What is being asked: Extract each line from the records below that contains the word "hamburger".

--------------------------------

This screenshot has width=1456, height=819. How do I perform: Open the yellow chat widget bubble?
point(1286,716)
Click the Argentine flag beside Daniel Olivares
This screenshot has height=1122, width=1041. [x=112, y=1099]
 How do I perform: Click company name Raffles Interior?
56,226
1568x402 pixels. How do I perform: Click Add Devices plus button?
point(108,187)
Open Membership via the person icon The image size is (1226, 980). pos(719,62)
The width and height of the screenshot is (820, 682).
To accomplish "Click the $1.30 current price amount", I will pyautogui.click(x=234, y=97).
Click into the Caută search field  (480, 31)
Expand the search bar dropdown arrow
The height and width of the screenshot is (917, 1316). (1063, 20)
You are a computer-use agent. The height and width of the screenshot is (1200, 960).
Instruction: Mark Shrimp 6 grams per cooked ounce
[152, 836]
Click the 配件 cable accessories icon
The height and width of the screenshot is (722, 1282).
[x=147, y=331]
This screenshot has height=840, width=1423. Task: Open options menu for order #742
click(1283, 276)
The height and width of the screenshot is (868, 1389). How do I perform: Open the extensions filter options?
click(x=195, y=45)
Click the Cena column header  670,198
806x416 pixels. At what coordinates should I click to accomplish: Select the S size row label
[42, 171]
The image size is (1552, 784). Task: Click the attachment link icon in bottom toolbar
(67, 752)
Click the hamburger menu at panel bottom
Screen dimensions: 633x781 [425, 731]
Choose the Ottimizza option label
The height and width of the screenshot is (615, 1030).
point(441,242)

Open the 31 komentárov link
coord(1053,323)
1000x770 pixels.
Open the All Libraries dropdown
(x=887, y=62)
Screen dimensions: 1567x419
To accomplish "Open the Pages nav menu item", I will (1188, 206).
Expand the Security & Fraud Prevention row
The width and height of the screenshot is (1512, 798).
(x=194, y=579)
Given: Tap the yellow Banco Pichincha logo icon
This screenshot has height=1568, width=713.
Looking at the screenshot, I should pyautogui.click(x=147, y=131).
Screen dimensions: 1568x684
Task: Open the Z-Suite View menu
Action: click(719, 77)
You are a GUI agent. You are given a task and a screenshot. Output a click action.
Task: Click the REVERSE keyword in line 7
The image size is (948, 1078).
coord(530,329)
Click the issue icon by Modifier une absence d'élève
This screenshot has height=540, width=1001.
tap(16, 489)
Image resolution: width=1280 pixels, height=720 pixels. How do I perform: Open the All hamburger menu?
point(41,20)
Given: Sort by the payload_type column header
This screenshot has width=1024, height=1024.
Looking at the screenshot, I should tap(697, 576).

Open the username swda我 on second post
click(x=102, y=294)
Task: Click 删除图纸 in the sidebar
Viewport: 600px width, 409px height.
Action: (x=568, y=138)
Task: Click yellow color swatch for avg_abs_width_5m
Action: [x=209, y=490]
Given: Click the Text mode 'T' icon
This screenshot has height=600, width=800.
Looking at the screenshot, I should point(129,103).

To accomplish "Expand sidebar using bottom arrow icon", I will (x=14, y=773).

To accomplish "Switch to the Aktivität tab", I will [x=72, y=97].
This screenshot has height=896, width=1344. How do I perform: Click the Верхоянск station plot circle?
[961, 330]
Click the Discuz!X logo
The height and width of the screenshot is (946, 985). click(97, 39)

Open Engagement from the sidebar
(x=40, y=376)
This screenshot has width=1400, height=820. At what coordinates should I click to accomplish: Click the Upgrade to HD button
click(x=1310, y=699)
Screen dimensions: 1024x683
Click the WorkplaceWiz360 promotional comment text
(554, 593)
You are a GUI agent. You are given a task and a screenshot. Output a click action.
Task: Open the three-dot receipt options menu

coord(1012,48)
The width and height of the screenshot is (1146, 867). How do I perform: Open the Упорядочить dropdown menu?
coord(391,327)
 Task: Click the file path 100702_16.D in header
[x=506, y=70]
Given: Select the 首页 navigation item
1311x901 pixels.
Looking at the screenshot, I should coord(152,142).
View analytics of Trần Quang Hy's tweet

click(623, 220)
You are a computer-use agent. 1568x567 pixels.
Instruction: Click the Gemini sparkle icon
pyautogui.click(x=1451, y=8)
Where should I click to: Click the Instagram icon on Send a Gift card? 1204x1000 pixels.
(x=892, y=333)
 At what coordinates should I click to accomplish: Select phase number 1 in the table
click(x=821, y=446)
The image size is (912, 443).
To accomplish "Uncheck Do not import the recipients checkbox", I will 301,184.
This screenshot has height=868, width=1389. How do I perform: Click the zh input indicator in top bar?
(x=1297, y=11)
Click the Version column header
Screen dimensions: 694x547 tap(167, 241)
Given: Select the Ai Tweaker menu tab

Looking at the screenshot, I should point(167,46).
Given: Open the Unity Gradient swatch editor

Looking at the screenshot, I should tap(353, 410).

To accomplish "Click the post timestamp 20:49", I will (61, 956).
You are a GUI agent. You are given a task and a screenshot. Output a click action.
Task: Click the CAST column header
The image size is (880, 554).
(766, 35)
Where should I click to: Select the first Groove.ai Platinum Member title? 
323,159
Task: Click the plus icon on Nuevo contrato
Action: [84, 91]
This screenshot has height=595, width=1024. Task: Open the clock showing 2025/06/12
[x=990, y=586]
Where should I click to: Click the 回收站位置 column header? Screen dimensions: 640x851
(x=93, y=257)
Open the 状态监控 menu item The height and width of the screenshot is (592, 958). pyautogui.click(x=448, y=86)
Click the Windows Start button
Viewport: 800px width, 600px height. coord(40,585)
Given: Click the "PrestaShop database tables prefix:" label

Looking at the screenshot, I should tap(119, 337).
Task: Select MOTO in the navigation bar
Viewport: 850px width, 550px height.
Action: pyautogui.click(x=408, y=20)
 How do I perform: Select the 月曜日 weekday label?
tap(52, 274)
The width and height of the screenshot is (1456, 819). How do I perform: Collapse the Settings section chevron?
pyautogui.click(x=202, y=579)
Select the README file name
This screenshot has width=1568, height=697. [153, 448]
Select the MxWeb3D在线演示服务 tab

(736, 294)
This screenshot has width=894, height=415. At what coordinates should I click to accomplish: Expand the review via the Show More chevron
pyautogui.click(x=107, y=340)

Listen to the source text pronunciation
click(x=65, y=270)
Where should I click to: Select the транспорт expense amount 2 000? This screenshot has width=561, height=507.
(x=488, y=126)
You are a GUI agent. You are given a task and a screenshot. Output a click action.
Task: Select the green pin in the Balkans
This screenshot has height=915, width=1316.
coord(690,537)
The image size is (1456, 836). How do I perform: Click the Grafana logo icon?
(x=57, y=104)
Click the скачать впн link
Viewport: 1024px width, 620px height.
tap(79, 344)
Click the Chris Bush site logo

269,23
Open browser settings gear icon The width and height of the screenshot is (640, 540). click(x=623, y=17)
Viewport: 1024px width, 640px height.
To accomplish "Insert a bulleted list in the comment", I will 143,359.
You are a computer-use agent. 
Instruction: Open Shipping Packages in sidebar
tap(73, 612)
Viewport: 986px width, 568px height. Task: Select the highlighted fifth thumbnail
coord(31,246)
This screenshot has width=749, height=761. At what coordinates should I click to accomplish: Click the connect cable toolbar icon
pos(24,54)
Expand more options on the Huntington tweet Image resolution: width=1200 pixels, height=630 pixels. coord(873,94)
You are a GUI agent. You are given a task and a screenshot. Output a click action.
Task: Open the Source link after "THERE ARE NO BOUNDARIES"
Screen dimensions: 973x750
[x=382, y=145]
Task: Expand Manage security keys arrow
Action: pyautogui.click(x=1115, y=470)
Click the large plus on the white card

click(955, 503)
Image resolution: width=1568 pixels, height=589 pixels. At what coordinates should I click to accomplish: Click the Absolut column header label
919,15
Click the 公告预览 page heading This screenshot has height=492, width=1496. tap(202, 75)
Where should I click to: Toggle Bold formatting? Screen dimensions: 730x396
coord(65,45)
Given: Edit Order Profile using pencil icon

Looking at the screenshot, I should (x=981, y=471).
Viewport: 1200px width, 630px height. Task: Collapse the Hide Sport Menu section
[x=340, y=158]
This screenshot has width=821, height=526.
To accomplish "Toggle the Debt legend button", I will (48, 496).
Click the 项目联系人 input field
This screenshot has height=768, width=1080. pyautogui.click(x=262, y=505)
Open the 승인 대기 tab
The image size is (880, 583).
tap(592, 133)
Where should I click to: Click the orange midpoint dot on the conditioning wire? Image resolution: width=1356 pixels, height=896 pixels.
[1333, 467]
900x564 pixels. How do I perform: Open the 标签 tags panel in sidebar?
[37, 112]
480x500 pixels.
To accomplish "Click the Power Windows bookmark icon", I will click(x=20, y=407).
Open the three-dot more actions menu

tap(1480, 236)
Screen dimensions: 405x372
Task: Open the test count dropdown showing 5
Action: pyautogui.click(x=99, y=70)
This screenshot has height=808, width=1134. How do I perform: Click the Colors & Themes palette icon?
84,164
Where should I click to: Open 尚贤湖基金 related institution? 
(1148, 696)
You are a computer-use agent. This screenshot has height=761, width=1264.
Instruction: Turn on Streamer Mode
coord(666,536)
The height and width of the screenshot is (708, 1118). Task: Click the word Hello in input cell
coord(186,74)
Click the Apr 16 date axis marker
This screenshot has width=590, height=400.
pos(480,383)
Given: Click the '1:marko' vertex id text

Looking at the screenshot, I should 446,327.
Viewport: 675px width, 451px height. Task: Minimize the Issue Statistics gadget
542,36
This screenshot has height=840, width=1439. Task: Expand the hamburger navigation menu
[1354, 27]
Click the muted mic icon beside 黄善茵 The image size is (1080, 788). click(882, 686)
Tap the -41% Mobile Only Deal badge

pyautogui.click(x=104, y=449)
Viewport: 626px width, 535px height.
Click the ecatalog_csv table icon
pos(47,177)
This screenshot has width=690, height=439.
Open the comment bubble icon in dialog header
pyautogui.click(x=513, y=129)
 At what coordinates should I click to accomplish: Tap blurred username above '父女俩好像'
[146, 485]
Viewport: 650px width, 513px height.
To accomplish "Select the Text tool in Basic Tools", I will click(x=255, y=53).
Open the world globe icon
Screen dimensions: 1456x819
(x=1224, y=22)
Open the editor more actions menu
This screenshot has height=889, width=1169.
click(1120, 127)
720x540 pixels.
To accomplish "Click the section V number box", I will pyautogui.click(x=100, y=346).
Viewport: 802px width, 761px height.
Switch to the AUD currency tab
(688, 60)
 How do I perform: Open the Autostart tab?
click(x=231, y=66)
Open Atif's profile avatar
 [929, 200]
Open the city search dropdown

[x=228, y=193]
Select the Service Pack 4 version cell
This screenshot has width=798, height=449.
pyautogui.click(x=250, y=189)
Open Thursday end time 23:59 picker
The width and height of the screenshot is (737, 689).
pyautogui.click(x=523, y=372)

--------------------------------

Final result:
Click the hamburger menu at panel bottom
Image resolution: width=1280 pixels, height=720 pixels. How do I perform: Open the All hamburger menu?
This screenshot has height=840, width=1439. Task: Expand the hamburger navigation menu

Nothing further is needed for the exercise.